Gilde reports 1st closing of fund at $107M
Gilde Healthcare Partners (Utrecht, the Netherlands), a life sciences venture capital group, has reported the first closing of Gilde Healthcare II (GHC II), its second life science venture fund. Current commitments to GHC II amount to EUR 85 million ($107 million), with further closes anticipated later this year. The fund expects to reach a final close of at least EUR 125 million ($158 million), the company said.
GHC II has attracted a number of major new investors as well as “significant support” from existing investors, Gilde said. It said the fund has been raised in a relatively short time frame from investors across continental Europe and that further closes may include investment from the U.S. Investment in the first close included 47% from banks, 24% from fund of funds, 11% from pension funds, 6% from biotech cross-over funds and 12% from family offices and management.

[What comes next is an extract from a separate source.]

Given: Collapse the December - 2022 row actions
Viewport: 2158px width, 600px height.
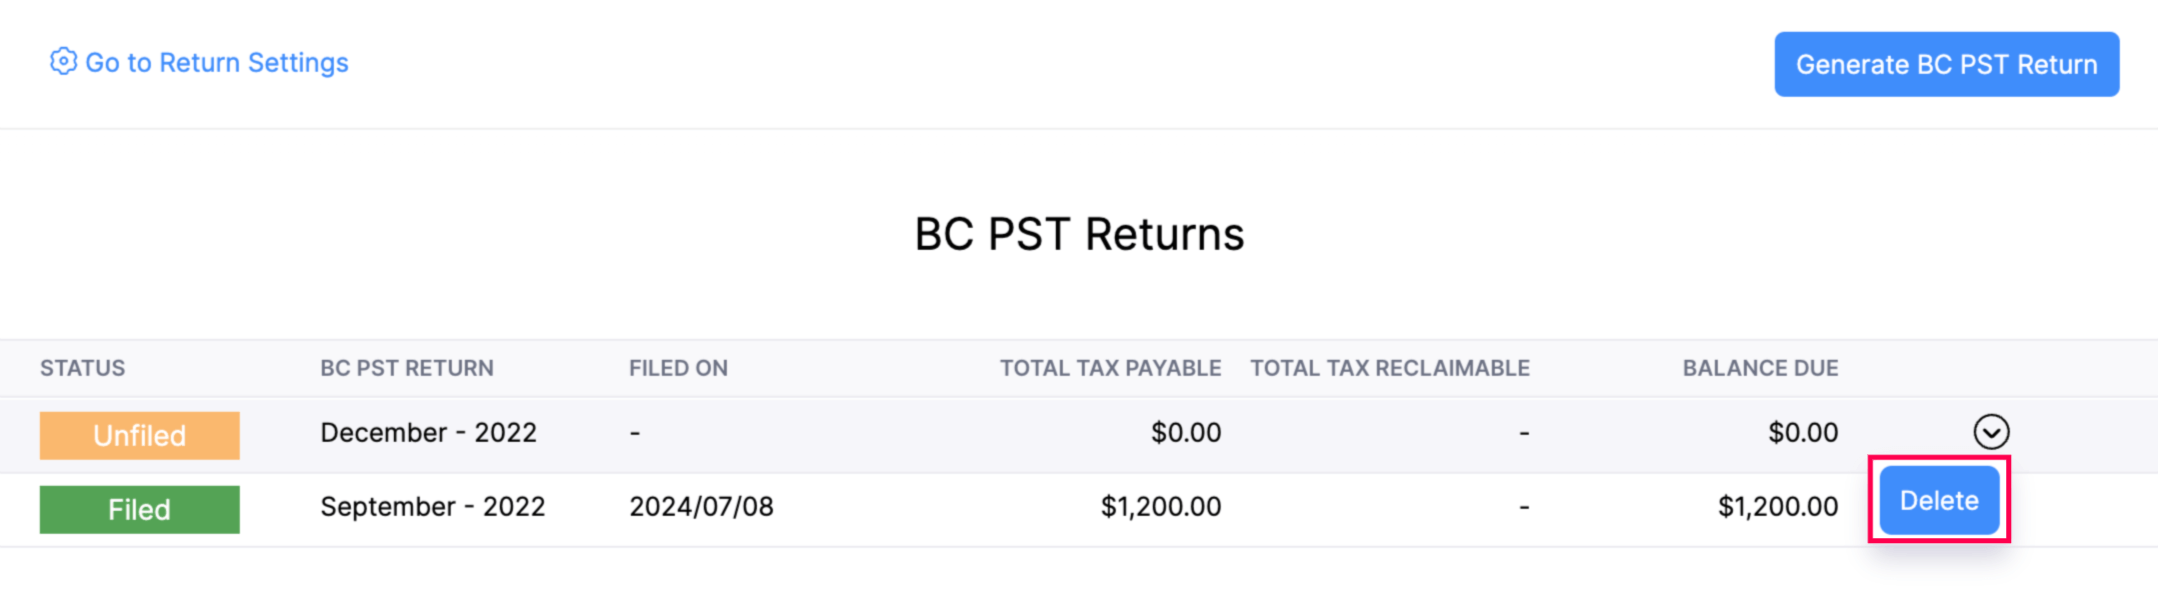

GHC II will invest principally in privately held European start-up companies, Gilde Healthcare said. It will invest broadly across the healthcare sector including therapeutics, diagnostics, medical devices and enabling technologies. Investment size will range between EUR 1 and EUR 12 million per portfolio company.
Pieter van der Meer, one of the managing directors, said, “This is a very satisfying result in what is generally regarded as a challenging fund-raising environment. We are delighted to have attracted such significant support from both new and existing investors and expect to announce further commitments to GHC II soon. We believe that the timing for investing in healthcare is right.”
PreMed tops trial enrollment target
Predictive medicine company PreMD (Toronto) said that it has exceeded its enrollment target in the 600-subject PASA (Predictor of Advanced Subclinical Atherosclerosis) study with 650 patients. PASA is examining the relationship between skin tissue cholesterol (sterol) and carotid intima media thickness (CIMT), which refers to the thickness of the first two inner layers of the carotid artery wall. CIMT is an established predictor of heart attack and stroke.
The PASA study is aimed at supporting broader regulatory clearance for the PREVU(x) Point of Care Skin Sterol Test as well as PREVU(x) LT Skin Sterol Test as a tool to identify asymptomatic patients at risk of a primary event, such as heart attack or stroke.
Dr. Brent Norton, president and CEO, said, “We will be analyzing the data in the coming months and expect to be in a position to make various regulatory submissions to the FDA and in Canada and Europe before the end of the year.”
PREVU(x) non-invasively measures the amount of cholesterol that has accumulated in the skin tissues, as opposed to blood. No fasting or other patient preparation is required for the test. Clinical studies have shown that as cholesterol accumulates on artery walls it also accumulates in other tissues, including the skin. High levels in the skin are correlated with higher incidence of coronary artery disease.
PREVU(x) POC is cleared for sale in Canada, the U.S. and Europe.
The company’s research and product development facility is at McMaster University (Hamilton, Ontario).
U.S. trials OK’d for Topspin IVMRI
TopSpin Medical (Lod, Israel) has received FDA approval to start clinical trials in the U.S. of its advanced-generation IntraVascular MRI (IVMRI) catheter, intended for the detection and characterization of lesions in the coronary arteries. Clinical trials with the IVMRI catheter already have been conducted in more than 70 patients in Europe and Israel.
TopSpin said that it expects to receive the CE Mark for marketing the product in Europe by the end of this year, and FDA marketing approval in the U.S. by the middle of 2007. The company’s IVMRI catheter technology enables MRI to be performed in the clinic for the first time with no external magnets.
The company said it has completed the development of a prototype of its advanced-generation IVMRI catheter, in accordance with the planned schedule. This is “a further technological breakthrough in the miniaturization of the sensors and in the ability to integrate a number of sensors for imaging longer arterial segments in a short acquisition time,” TopSpin said.